TASK TO CARRY OUT: Please rewrite all of the material below with "Log in" changed to "Sign in" and everything else kept the same. Leave out the pictures.

RECORDS:

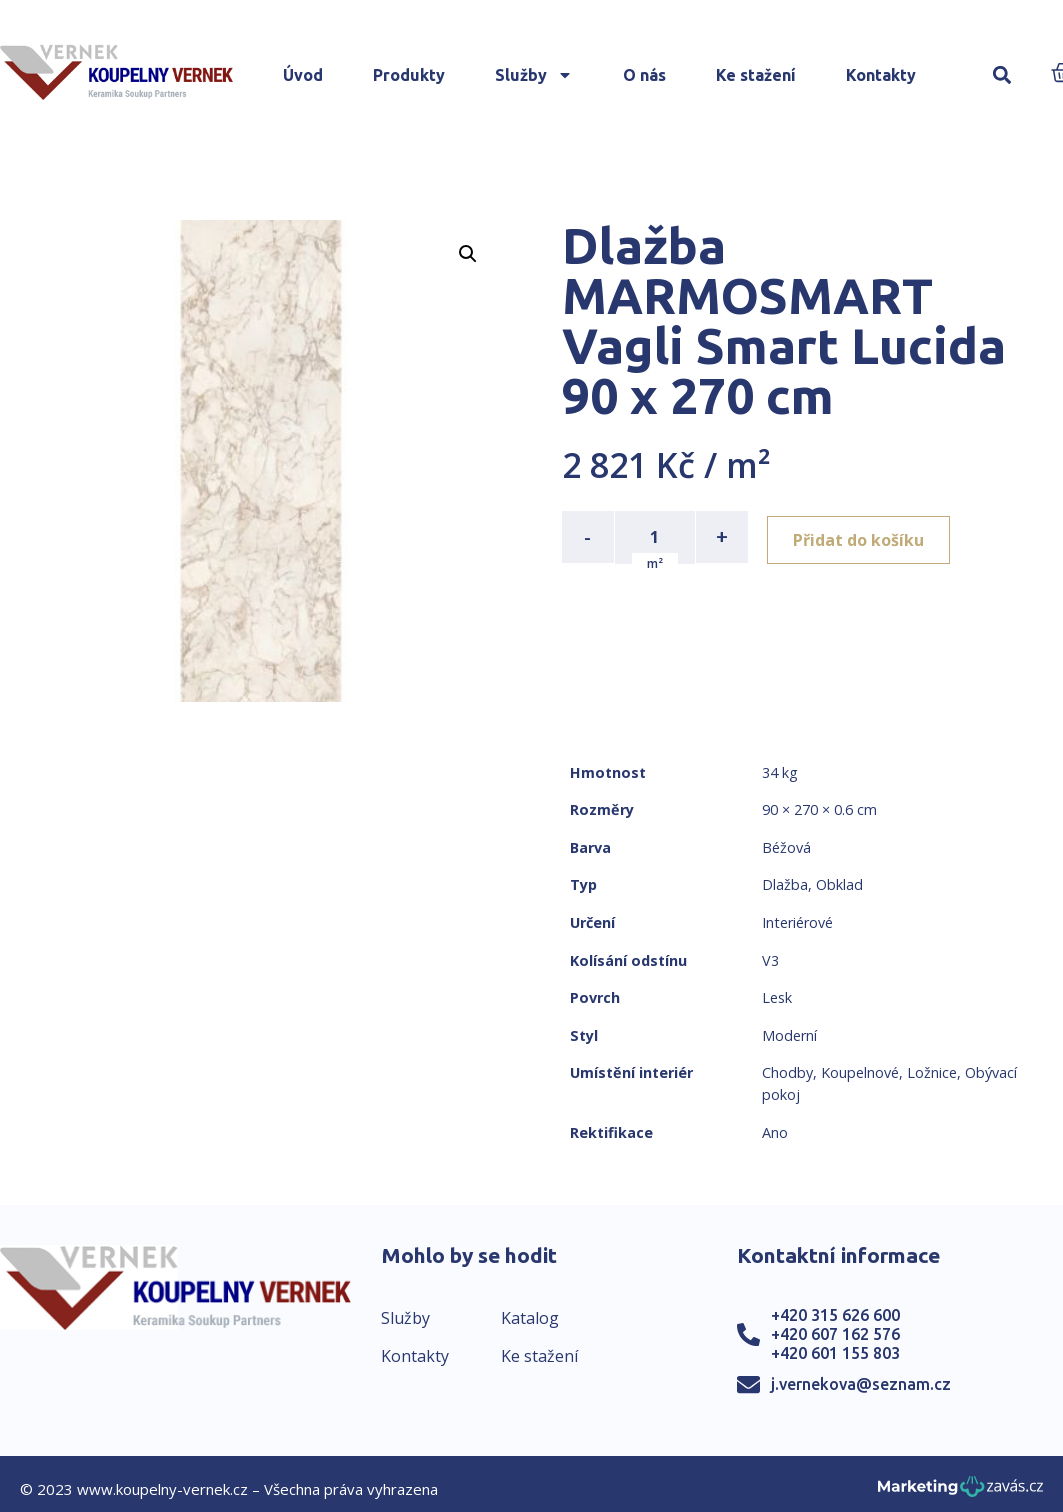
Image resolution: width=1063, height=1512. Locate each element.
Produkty (409, 75)
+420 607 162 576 (835, 1334)
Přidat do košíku (863, 537)
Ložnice (932, 1072)
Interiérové (797, 922)
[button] (1002, 75)
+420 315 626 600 (835, 1315)
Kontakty (881, 75)
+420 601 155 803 (835, 1353)
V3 (770, 960)
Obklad (839, 884)
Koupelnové (860, 1072)
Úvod (303, 75)
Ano (775, 1132)
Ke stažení (756, 75)
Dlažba (785, 884)
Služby (534, 75)
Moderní (789, 1035)
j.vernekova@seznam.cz (861, 1384)
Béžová (786, 847)
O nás (644, 75)
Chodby (787, 1072)
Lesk (777, 997)
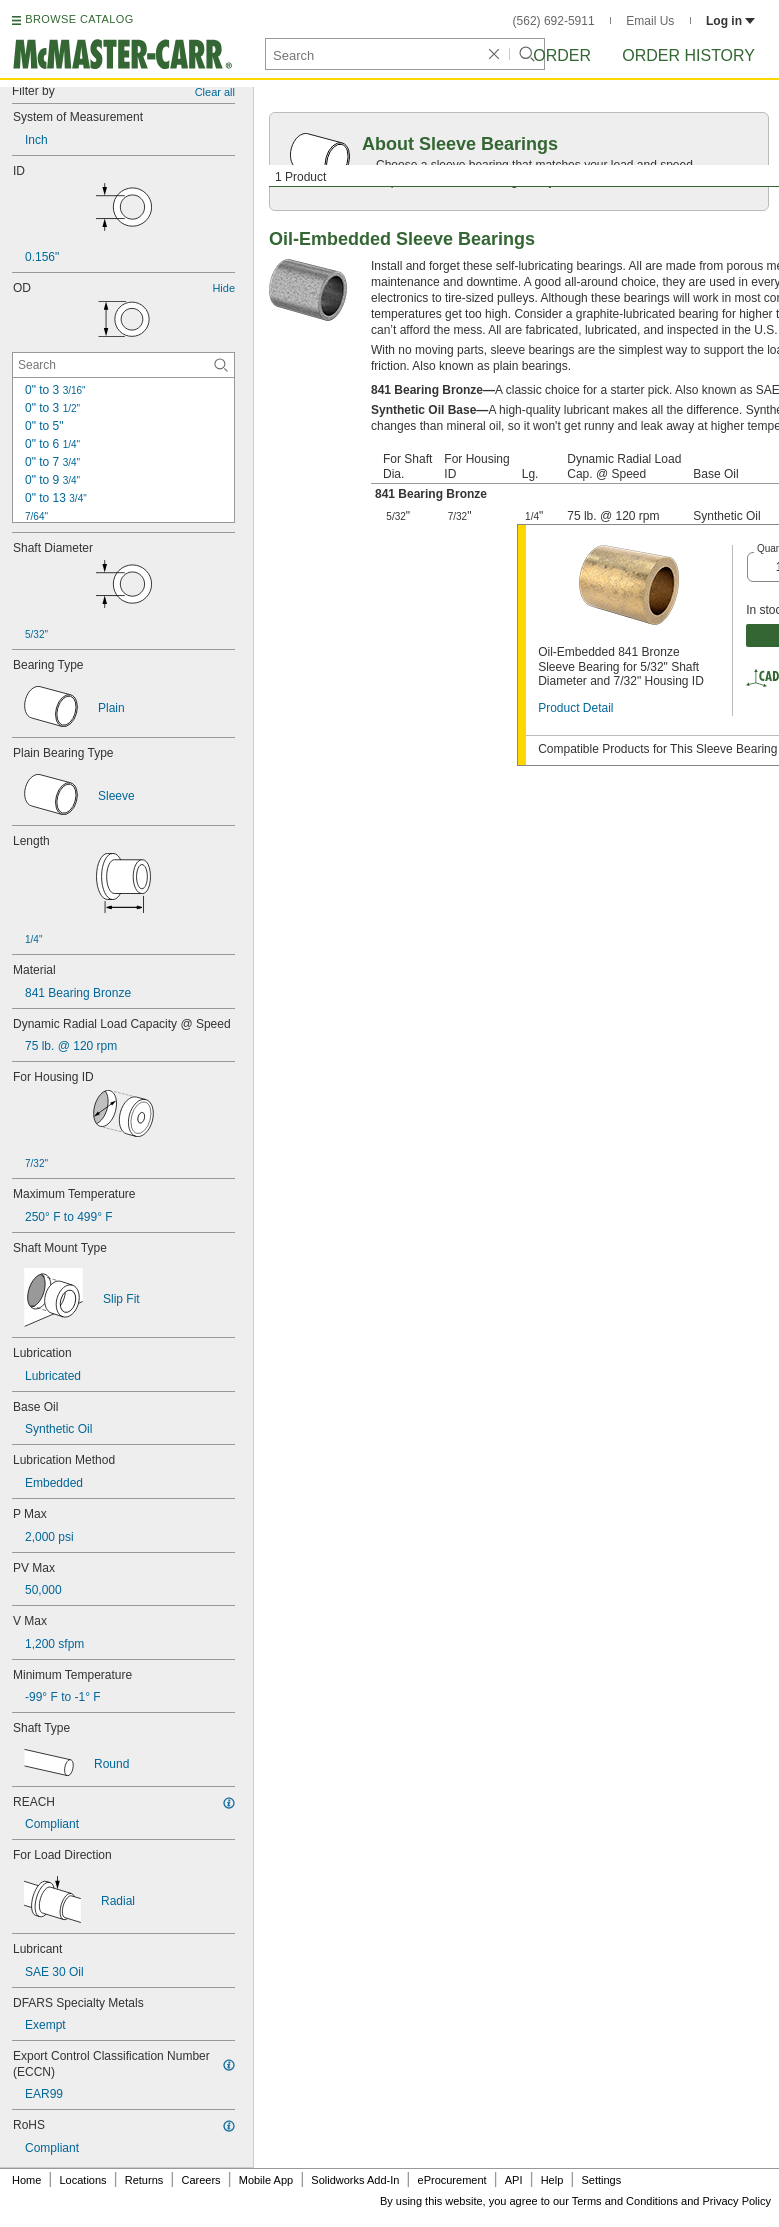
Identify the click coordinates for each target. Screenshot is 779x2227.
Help (552, 2180)
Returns (144, 2180)
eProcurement (452, 2180)
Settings (601, 2180)
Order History (688, 55)
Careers (200, 2180)
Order (562, 55)
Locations (83, 2180)
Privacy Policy (737, 2201)
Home (26, 2180)
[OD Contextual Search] (123, 365)
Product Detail (575, 708)
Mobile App (266, 2180)
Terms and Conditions (625, 2201)
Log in (730, 21)
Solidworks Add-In (355, 2180)
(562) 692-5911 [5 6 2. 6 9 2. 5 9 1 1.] (554, 21)
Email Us (650, 21)
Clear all (215, 92)
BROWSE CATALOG (79, 19)
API (514, 2180)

ANSWER BELOW:
Image resolution: width=1063, height=1512. Locate each element.
Produkty (409, 75)
+420 607 162 576 (835, 1334)
Přidat do košíku (863, 537)
Ložnice (932, 1072)
Interiérové (797, 922)
[button] (1002, 75)
+420 315 626 600 (835, 1315)
Kontakty (881, 75)
+420 601 155 803 (835, 1353)
V3 (770, 960)
Obklad (839, 884)
Koupelnové (860, 1072)
Úvod (303, 75)
Ano (775, 1132)
Ke stažení (756, 75)
Dlažba (785, 884)
Služby (534, 75)
Moderní (789, 1035)
j.vernekova@seznam.cz (861, 1384)
Béžová (786, 847)
O nás (644, 75)
Chodby (787, 1072)
Lesk (777, 997)
Identify the click coordinates for each target. Screenshot is 779x2227.
Help (552, 2180)
Returns (144, 2180)
eProcurement (452, 2180)
Settings (601, 2180)
Order History (688, 55)
Careers (200, 2180)
Order (562, 55)
Locations (83, 2180)
Privacy Policy (737, 2201)
Home (26, 2180)
[OD Contextual Search] (123, 365)
Product Detail (575, 708)
Mobile App (266, 2180)
Terms and Conditions (625, 2201)
Sign in (730, 21)
Solidworks Add-In (355, 2180)
(562) 692-5911 [5 6 2. 6 9 2. 5 9 1 1.] (554, 21)
Email Us (650, 21)
Clear all (215, 92)
BROWSE CATALOG (79, 19)
API (514, 2180)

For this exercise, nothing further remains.